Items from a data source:
_____

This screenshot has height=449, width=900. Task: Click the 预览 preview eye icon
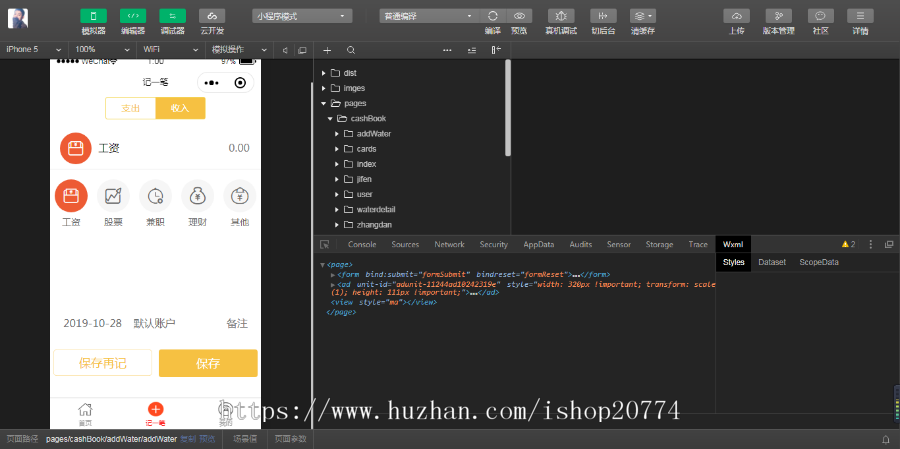pyautogui.click(x=519, y=16)
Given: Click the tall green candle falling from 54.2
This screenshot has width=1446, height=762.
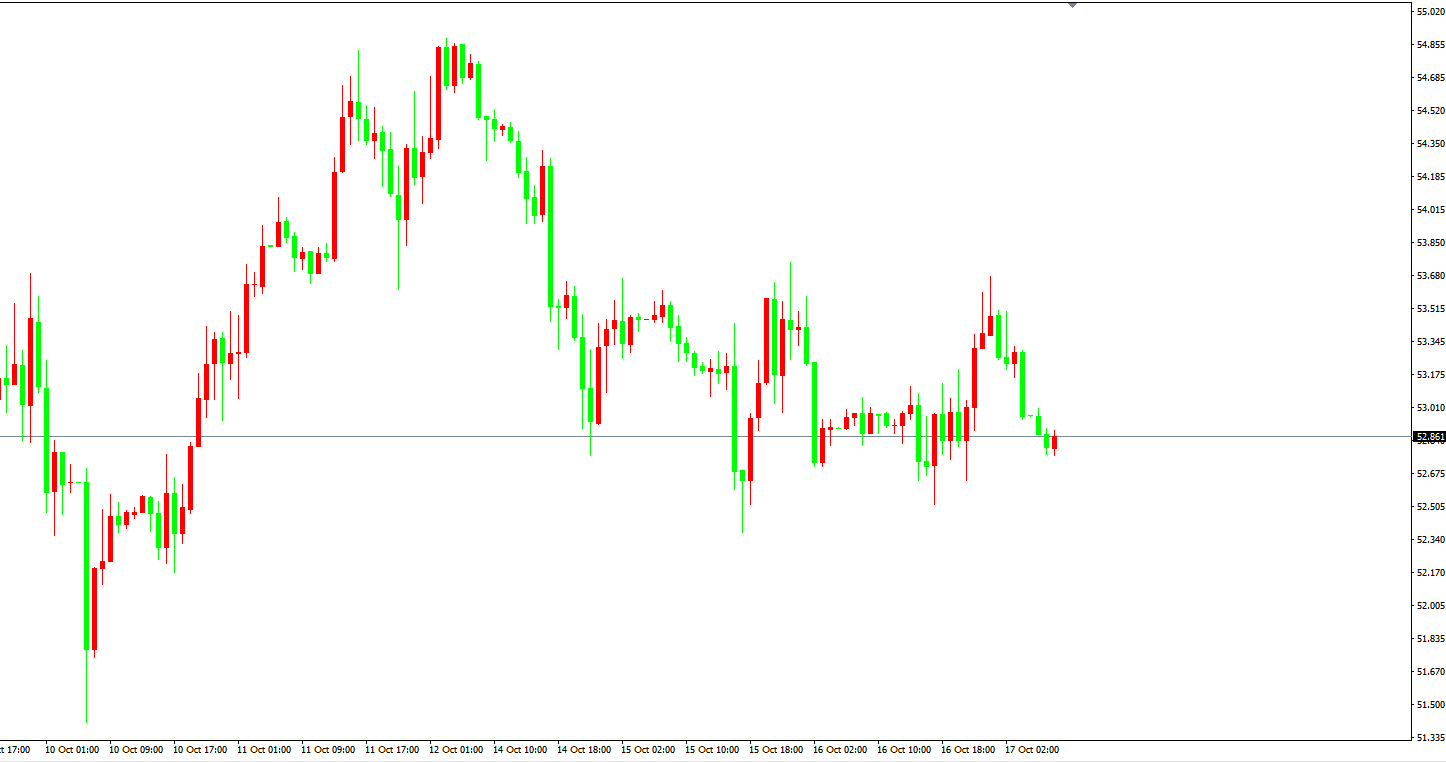Looking at the screenshot, I should (550, 235).
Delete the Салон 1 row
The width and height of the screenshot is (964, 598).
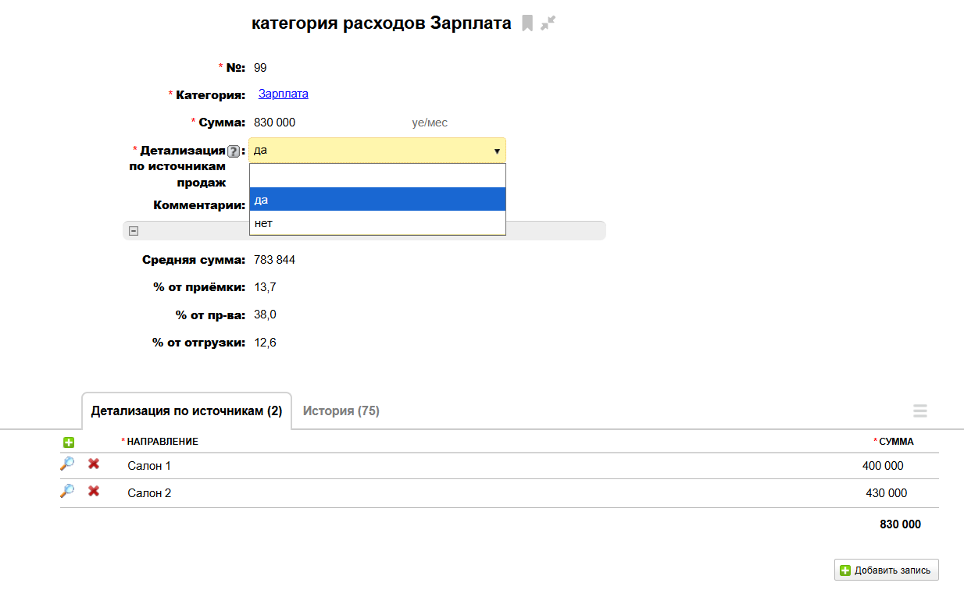click(94, 464)
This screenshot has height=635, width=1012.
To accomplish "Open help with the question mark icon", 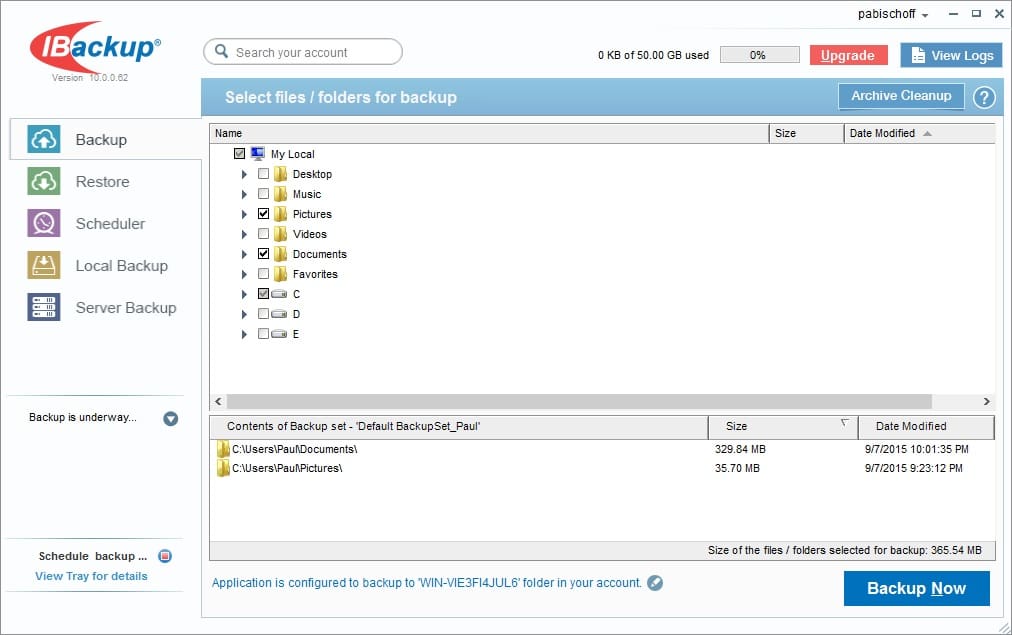I will pos(984,97).
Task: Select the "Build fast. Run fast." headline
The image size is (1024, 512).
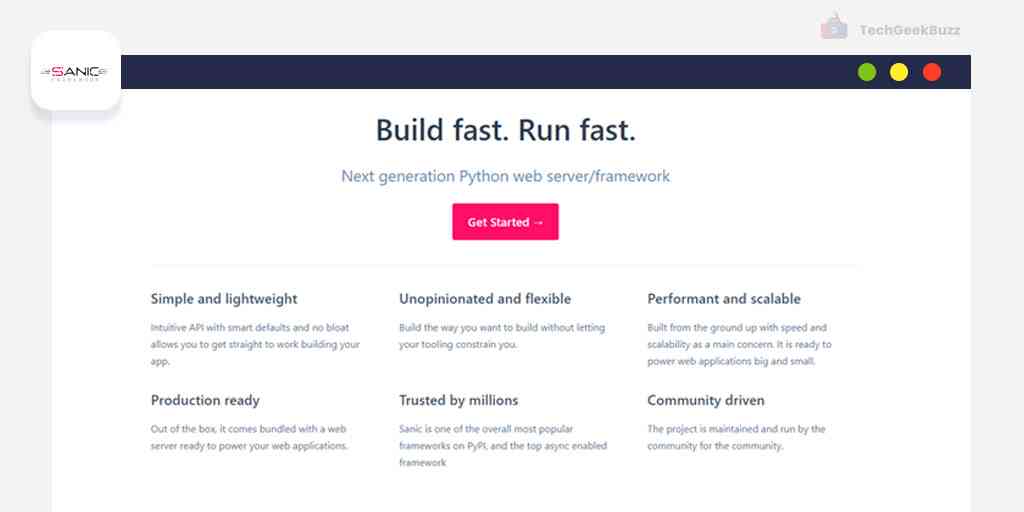Action: coord(505,130)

_____

Prompt ::
Give an exact copy of the line containing "Task: Select the" and every line after it through the end of the entries. Pictures are to be dropped.

Reply ::
Task: Select the "Build fast. Run fast." headline
The image size is (1024, 512).
Action: coord(505,130)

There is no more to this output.